COVID-19: Grammy Awards postponed to March 14
The Grammy Awards ceremony due to take place on January 31 has been rescheduled to March 14 because of the coronavirus surge in Los Angeles, organizers said on Tuesday.
The Recording Academy and broadcaster CBS said in a joint statement that the ceremony to present the highest honors in the music industry had been delayed after talks with health experts and musicians, reports Reuters.
“After thoughtful conversations with health experts, our host and artists scheduled to appear, we are rescheduling the 63rd Annual GRAMMY Awards® to be broadcast Sunday, March 14, 2021,” the statement said.
“The deteriorating COVID situation in Los Angeles, with hospital services being overwhelmed, ICUs having reached capacity, and new guidance from state and local governments have all led us to conclude that postponing our show was the right thing to do,” it added.
The postponement was earlier reported by Rolling Stone magazine and Variety and the Recording Academy had told its members in a memo that the new date would be March 21.
Los Angeles is experiencing a spike in coronavirus deaths and hospital admissions.

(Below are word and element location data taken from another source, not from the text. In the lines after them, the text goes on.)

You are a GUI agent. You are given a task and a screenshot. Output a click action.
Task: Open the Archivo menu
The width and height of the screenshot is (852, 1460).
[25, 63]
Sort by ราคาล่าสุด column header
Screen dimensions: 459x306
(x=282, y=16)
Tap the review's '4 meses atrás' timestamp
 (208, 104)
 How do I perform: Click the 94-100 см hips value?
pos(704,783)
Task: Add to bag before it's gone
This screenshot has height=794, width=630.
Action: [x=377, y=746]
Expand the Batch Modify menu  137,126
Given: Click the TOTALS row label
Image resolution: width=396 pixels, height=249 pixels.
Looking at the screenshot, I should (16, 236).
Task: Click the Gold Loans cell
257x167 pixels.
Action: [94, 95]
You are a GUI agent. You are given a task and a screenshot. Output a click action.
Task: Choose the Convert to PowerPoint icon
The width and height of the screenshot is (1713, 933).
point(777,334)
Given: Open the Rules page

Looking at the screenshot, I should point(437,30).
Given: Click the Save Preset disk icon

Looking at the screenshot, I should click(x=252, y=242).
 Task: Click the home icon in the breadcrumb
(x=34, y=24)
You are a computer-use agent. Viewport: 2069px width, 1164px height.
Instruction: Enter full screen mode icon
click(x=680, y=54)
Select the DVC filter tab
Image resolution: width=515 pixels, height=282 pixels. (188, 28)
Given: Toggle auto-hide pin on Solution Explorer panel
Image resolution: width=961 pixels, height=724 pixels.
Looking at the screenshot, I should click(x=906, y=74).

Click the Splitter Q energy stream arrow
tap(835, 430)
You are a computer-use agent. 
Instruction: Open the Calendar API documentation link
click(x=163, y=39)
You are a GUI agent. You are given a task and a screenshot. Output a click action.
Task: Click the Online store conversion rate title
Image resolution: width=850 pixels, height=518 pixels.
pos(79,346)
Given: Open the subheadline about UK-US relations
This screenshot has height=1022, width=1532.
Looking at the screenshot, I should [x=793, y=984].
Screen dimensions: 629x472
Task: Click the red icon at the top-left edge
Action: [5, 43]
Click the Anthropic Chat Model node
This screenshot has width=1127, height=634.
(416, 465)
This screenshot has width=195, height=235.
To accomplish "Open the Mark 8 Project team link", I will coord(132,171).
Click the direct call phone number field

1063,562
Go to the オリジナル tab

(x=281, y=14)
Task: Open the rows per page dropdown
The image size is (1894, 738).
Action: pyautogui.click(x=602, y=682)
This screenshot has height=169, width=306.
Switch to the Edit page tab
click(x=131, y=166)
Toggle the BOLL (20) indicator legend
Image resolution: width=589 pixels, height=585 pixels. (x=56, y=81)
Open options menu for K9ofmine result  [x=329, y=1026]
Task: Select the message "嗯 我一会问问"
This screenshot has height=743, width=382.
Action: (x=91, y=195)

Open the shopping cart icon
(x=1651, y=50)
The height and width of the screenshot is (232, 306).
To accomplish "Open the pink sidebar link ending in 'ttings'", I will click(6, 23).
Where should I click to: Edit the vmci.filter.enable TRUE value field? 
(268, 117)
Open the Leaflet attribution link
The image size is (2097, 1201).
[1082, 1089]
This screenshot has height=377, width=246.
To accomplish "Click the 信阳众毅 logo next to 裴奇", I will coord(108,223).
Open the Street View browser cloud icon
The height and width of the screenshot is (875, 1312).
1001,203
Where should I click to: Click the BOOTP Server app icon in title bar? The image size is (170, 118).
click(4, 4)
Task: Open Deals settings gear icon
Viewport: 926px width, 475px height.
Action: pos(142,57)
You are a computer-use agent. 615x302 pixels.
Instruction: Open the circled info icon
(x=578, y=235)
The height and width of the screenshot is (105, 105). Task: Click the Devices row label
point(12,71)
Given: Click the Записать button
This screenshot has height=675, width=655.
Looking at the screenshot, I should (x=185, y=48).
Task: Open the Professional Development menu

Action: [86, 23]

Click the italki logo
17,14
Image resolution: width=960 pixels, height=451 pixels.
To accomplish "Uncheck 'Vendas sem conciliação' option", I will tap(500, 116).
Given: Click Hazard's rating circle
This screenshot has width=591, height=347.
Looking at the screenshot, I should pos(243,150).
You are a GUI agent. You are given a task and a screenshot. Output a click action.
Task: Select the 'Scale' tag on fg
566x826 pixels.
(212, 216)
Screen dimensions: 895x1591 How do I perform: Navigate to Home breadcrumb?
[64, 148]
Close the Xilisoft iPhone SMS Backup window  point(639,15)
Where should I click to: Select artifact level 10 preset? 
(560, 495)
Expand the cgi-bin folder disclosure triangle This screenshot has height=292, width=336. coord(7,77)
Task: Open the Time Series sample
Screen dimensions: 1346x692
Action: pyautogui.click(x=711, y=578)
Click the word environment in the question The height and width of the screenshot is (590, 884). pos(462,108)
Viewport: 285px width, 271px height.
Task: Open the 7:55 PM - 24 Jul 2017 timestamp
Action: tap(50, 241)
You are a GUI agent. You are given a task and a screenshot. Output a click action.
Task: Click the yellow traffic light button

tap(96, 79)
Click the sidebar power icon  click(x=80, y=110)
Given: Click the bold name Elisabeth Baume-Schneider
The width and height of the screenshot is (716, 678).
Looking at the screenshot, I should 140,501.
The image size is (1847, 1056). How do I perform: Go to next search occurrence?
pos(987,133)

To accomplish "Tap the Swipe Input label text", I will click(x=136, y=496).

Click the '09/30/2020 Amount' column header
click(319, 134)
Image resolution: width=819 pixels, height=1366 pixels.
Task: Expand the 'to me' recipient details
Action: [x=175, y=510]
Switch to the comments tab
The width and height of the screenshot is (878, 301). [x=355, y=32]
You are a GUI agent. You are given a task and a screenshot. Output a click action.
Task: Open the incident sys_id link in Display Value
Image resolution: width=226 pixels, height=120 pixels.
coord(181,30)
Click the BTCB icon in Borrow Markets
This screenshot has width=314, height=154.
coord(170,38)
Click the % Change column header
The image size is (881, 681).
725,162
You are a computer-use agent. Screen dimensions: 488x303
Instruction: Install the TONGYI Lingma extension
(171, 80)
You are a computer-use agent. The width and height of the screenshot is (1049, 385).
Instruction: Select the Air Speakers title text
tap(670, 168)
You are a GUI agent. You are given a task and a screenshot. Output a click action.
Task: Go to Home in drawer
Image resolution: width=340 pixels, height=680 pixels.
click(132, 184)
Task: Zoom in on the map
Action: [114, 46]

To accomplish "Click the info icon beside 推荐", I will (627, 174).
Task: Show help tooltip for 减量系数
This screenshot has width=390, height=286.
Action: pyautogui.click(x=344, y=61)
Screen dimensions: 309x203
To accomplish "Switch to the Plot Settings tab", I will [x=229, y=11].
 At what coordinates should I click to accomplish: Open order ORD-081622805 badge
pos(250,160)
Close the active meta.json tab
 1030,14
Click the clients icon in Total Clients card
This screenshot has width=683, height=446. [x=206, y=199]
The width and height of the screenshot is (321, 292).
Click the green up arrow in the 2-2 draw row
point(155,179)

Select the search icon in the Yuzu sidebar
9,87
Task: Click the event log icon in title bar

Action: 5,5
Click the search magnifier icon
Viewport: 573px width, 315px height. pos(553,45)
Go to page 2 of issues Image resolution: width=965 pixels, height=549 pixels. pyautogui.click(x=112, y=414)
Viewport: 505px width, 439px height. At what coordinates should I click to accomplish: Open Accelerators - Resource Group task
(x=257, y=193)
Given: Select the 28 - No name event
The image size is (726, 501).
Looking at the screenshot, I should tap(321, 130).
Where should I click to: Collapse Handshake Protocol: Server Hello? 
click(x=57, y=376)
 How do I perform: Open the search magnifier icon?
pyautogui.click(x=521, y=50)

Gyms, hair salons and restaurants have been shut down and residents urged to stay at home as much as possible.
Beyonce leads nominations for this year’s Grammys with nine nods in a November announcement that was overshadowed by a stunning snub for Canadian musician The Weeknd.
The Recording Academy had not announced who would be performing at the show, which is usually a three-hour mixture of live performances by top international musicians and speeches by winners.
Organizers of the annual Oscars ceremony last year moved the 2021 presentation to April from late February because of the pandemic, while this year’s Golden Globes ceremony was moved to Feb. 28 from its usual early January date.
Other major awards shows, including television’s Emmys and the MTV Video Music Awards, went ahead last fall with a mix of live, pre-recorded and socially distanced appearances by celebrities but without an audience.